**To do:**
Run through the records and, wherever a line holds the word "computer", return that line.

Stored records:

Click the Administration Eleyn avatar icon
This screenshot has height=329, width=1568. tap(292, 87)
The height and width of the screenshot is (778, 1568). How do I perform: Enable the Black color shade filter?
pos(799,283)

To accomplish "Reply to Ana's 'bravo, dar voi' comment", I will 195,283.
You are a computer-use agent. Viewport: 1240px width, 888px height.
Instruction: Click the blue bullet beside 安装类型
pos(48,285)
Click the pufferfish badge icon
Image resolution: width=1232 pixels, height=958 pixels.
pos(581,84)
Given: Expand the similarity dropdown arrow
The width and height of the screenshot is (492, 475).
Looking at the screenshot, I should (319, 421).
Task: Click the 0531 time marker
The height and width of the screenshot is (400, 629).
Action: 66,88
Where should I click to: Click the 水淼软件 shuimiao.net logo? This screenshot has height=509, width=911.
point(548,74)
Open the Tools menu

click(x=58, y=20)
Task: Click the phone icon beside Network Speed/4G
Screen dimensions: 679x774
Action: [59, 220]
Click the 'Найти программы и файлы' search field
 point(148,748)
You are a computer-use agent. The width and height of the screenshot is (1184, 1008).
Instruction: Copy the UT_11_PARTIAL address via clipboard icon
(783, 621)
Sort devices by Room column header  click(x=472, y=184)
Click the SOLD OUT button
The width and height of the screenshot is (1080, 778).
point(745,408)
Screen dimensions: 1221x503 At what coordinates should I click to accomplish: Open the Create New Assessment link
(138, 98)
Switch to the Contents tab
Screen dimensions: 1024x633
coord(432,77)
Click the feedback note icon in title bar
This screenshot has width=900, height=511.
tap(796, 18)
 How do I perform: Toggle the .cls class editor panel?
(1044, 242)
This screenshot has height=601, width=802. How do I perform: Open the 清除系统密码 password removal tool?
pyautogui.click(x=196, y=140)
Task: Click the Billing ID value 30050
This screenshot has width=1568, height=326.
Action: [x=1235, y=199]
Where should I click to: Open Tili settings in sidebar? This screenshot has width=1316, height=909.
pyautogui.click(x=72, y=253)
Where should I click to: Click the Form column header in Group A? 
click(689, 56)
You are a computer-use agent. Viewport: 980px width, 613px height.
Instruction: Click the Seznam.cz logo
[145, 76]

**Solution below:**
You are a computer-use agent. Viewport: 1240px width, 888px height.
You are a computer-use agent. The width and height of the screenshot is (1184, 1008).
You are a computer-use agent. Viewport: 980px width, 613px height.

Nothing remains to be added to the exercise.